P and I picked up barbecue for dinner that evening because everyone knows that pork ribs are the traditional celebratory meal for an eleventh wedding anniversary. As we sat at the coffee table, eating our dinner and watching the Olympics, (who says romance is dead?) I began to feel a little itchy behind my knees. And on my arms. And on my back.
I went to look at myself in the mirror and I screamed in horror. Actually, I’m not sure I screamed, but I did mumble a quiet, “What the heck?”
It was not pretty, my friends. Not pretty at all.
So I popped a Zyrtec or six and went to bed in the hopes of sleeping off my rash.
I woke up Saturday morning at 11:00 with a major antihistamine hangover. I kept splashing my face with water and trying to rub my eyes, but everything remained foggy. It was just like I was back in college after a night of too much Zima.
The irony is that I sold Zyrtec for years and always assured physicians that it shouldn’t make their patients sleepy and that it was much more tolerable than Benadryl. And, technically, that is true for 87% of the population.
However, I fall into the other 13%. It knocks girlfriend STRAIGHT OUT.
In fact, when P and I used to take 75 high school kids skiing every Spring Break and had to ride a bus for 17 hours, I would always take a Zyrtec so that I could sleep the entire way.
And then I’d take several more throughout the trip to drown out all the teen angst.
If you are the parent of someone who went on one of these trips, I’m sure someone else was watching your kid. I’m also 87% sure that none of them ever snuck out at night while I was in a comatose state.
Anyway, about my rash.
It continued to spread. I spent most of Saturday coating myself with hydrocortisone and popping any antihistamine I could find in the medicine cabinet.
I’m here to tell you that there is not a more romantic way to spend your eleventh wedding anniversary than all drugged up and slathered in hydrocortisone. That is HOT with a capital H.
I’d use my most alluring voice to say, “Hey baby, why don’t you come over here and put some of that Benadryl lotion on the backs of my knees?”
And for some reason, probably fear of contamination, he turned me down.
I believe the vows say IN SICKNESS AND IN HEALTH.
I finally decided that I contracted some sort of beach rash from all that moat-digging. P thought maybe I was allergic to something I used to clean the house earlier that day.

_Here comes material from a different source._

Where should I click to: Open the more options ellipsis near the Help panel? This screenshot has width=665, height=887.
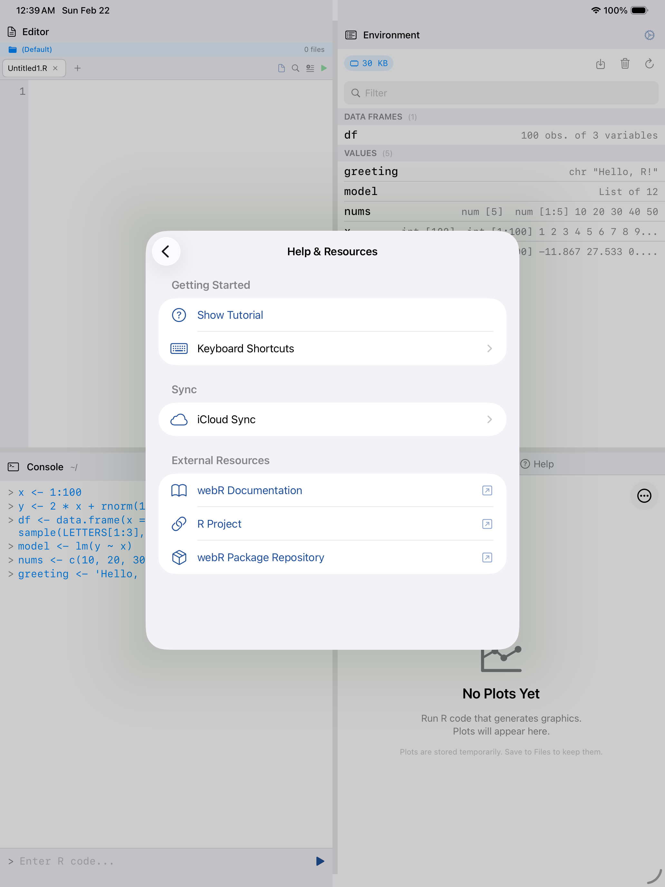pyautogui.click(x=644, y=496)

Later, I was talking to Sophie on the phone, telling her about my rash and our theories as to its origin and she said, “Well, it couldn’t be Mrs. Meyers cleaning spray because it’s all-natural and organic.”
I told P what Sophie said and he replied, “Well, so is the Gulf of Mexico so that doesn’t mean much.”
He makes an excellent point.
If there is any place in the world where a person is likely to contract a rash, it would stand to reason it might be a place where it’s a common practice to carry your Marlboro Lights in your cleavage.